### Texto fuente ###

La política interna de la administración Trump en Estados Unidos se ha basado en el terror, el odio y la persecución de las comunidades migrantes en diversas regiones. En poco más de seis meses de gobierno, innumerables casos de violencia, violaciones de derechos, deportaciones forzadas, amenazas a la vida y un aumento intensivo de la militarización han dominado las noticias en todo momento. El Servicio de Control de Inmigración y Aduanas (ICE, sigla en inglés), con amplio incentivo y recursos del gobierno, ha estado deteniendo a migrantes sin estatus legal y llevando a personas inocentes a centros de detención que se asemejan a campos de concentración.

### Datos de entrada ###

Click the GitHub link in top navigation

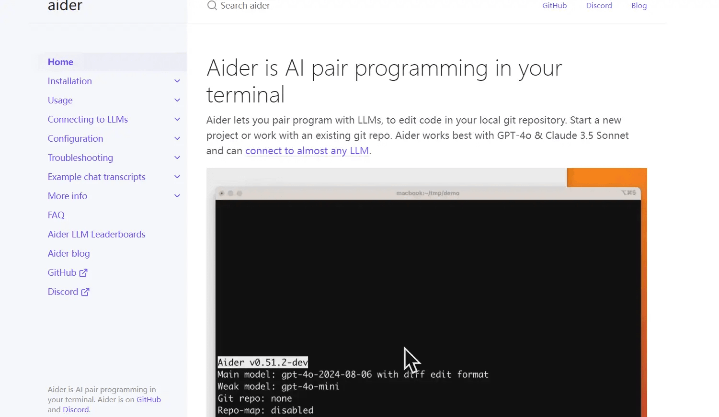click(x=554, y=6)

###

▸ Ejercicios
- a) Traduce al inglés esta oración del texto fuente: "La política interna de la administración Trump en Estados Unidos se ha basado en el terror, el odio y la persecución de las comunidades migrantes en diversas regiones."
- b) Por favor, transcribe sin cambios el fragmento del texto fuente que va desde "La política interna" hasta "campos de concentración.".
- c) Enumera todo lo que, según el texto fuente, ha dominado las noticias en poco más de seis meses de gobierno.

▸ Respuestas por tarea
- a) The domestic policy of the Trump administration in the United States has been based on terror, hatred, and the persecution of migrant communities in various regions.

- b)
La política interna de la administración Trump en Estados Unidos se ha basado en el terror, el odio y la persecución de las comunidades migrantes en diversas regiones. En poco más de seis meses de gobierno, innumerables casos de violencia, violaciones de derechos, deportaciones forzadas, amenazas a la vida y un aumento intensivo de la militarización han dominado las noticias en todo momento. El Servicio de Control de Inmigración y Aduanas (ICE, sigla en inglés), con amplio incentivo y recursos del gobierno, ha estado deteniendo a migrantes sin estatus legal y llevando a personas inocentes a centros de detención que se asemejan a campos de concentración.

- c)
- Innumerables casos de violencia
- Violaciones de derechos
- Deportaciones forzadas
- Amenazas a la vida
- Un aumento intensivo de la militarización